During the 1970s, oil market models offered a framework for understanding the growing market power being exercised by major oil producing countries. Few such models have been developed in recent years. Moreover, most large institutions do not use models directly for explaining recent oil price trends or projecting their future levels. Models of oil prices have become more computational, more data driven, less structural and increasingly short run since 2004. Quantitative analysis has shifted strongly towards identifying the role of financial instruments in shaping oil price movements. Although it is important to understand these short-run issues, a large vacuum exists between explanations that track short-run volatility within the context of long-run equilibrium conditions. The theories and models of oil demand and supply that are reviewed in this paper, although imperfect in many respects, offer a clear and well-defined perspective on the forces that are shaping the markets for crude oil and refined products.

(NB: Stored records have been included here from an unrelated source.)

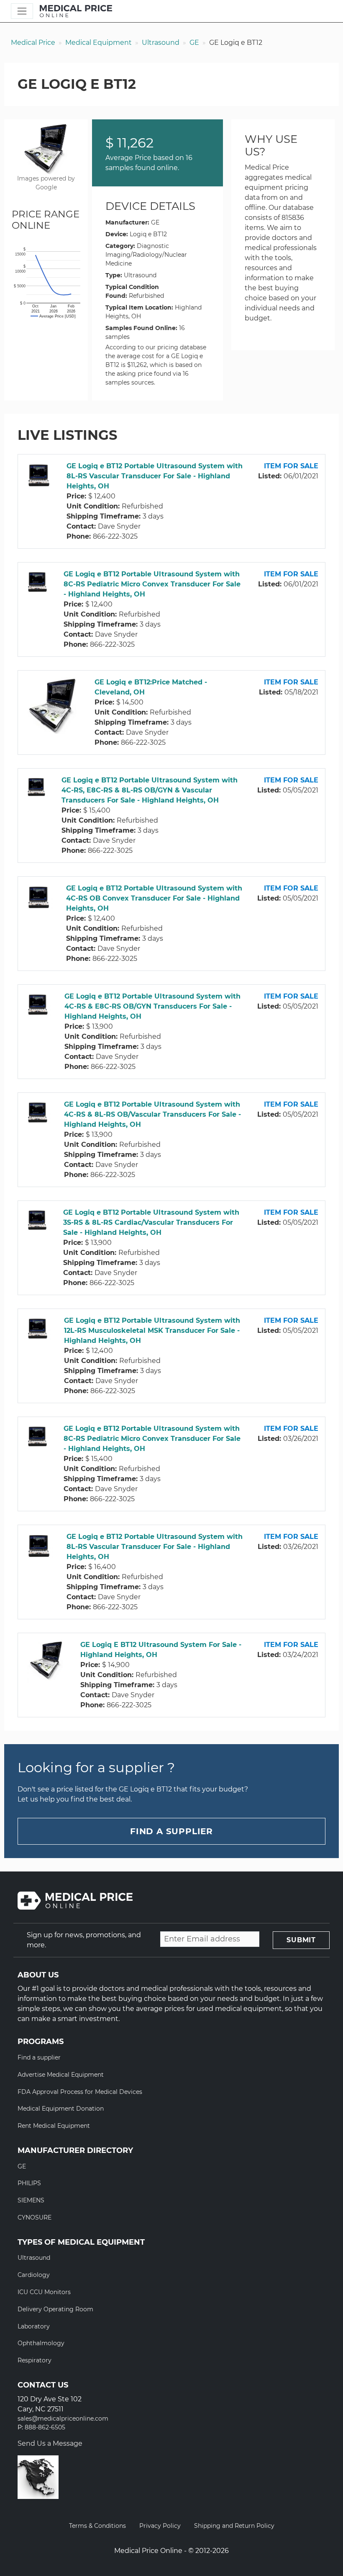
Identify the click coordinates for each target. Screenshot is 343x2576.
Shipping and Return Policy (234, 2526)
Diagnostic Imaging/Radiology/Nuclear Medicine (146, 254)
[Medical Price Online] (76, 11)
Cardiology (34, 2275)
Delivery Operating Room (55, 2309)
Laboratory (34, 2326)
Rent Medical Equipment (54, 2125)
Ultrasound (160, 42)
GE (194, 42)
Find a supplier (39, 2057)
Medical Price (33, 42)
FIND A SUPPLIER (171, 1831)
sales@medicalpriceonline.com (63, 2418)
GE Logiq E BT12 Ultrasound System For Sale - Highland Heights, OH (160, 1650)
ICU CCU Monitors (44, 2292)
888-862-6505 (45, 2427)
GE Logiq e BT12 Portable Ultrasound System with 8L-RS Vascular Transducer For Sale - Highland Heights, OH (155, 476)
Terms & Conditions (97, 2526)
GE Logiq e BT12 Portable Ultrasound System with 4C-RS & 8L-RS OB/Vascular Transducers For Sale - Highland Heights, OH (152, 1114)
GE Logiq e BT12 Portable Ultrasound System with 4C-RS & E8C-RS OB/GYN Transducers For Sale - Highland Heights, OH (152, 1006)
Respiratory (34, 2360)
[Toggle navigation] (22, 11)
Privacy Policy (160, 2526)
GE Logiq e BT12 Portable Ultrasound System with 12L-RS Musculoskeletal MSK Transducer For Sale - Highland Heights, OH (152, 1330)
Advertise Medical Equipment (61, 2074)
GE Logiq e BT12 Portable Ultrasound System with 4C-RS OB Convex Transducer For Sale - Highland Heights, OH (154, 898)
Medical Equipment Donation (61, 2108)
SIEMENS (31, 2200)
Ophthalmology (41, 2343)
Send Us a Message (50, 2443)
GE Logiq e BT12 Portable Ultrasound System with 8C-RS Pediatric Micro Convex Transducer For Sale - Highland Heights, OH (152, 584)
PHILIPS (29, 2183)
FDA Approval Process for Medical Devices (80, 2092)
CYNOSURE (34, 2217)
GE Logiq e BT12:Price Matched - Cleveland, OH (151, 687)
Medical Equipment (98, 42)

The complexity of the world oil market has increased dramatically in recent years and new approaches are needed to understand, model, and forecast oil prices today. There are several kinds of models have been proposed, including structural, computational and reduced form models. Recently, artificial intelligence was also introduced.
This paper provides: (1) model taxonomy and the uses of models providing the motivation for its preparation, (2) a brief chronology explaining how oil market models have evolved over time, (3) three different model types: structural, computational, and reduced form models, and (4) artificial intelligence and data mining for oil market models.
Keywords: Oil models, oil prices, supply and demand analysis, financial markets.